Cet état des choses lui faisait peur. Si son père – qui était-ce ? – et ses parents les empêchaient de se voir, comment feraient-ils ? Sa mère allait la séquestrer si elle lui avouait, mon dieu ! Peut-être son père pourrait-il l’aider ? Il avait toujours été plutôt attiré par les vampires, et ne faisait aucune différence entre eux et les mortels. Elle n’y avait pas pensé jusqu’à maintenant !
« Oui. Car je suis nanti d’un travail extrêmement prenant. J’ai si peu de temps à t’accorder. Mes soirées ! Mon dieu, je bataillais chaque jour pour sortir… Il n’était pas fâché parce que tu étais mortelle, mais plutôt parce que le moment n’était pas le bienvenu pour nous, et qu’il fallait absolument que je garde l’esprit clair… Sans toi près de moi, je deviens fou, tu peux le comprendre ?
- Pas en totalité je pense. J’ai ressenti quand tu m’as regardé la passion, la fureur que tu avais pour… moi… C’était violent. Mais bizarrement, je n’ai pas eu peur. C’est vraiment étrange, hein ? Je devrais être terrifiée par cette intensité et pourtant… elle ne me fait rien. Elle me fait chaud au cœur et je l’accepte…

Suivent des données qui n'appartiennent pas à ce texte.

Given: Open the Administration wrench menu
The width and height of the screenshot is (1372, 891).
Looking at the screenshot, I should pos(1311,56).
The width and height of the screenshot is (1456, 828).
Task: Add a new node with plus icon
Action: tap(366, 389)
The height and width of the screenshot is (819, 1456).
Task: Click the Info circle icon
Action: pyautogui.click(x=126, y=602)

- Disons que tu as passé la première étape, mon amour. Mais pour la suite, je ne te promets rien. Je sais que je vais être horrible, intenable, alors prépare-toi !
- Et à quoi exactement ?
- A me voir frapper des hommes, perdre le contrôle de moi-même alors que tu ne fais que poser le regard sur moi… A me voir devenir fou d’amour pour toi, sans rien que toi seulement pour m’arrêter…
- … Johann ?
- Oui ?
- … Hm… Je t’aime… »
Le souffle du blond balaya le cou de Lily et un baiser se posa sur celui-ci. Elle frissonna.
« Finalement, je crois que je vais retourner dormir chez moi… », dit Johann en se détachant d’un coup de la jeune fille pour se lever. Lily sursauta et se leva à son tour, surprise. Quoi ?! Pourquoi s’en allait-il ?
« - Johann…
- Ne te méprends pas, mon amour, lui dit-il en lui prenant le menton entre deux doigts pour l’embrasser rapidement avant d’enfiler son long manteau noir. C’est juste qu’autant que les regards, certains mots son suffisants pour me faire devenir… fou. »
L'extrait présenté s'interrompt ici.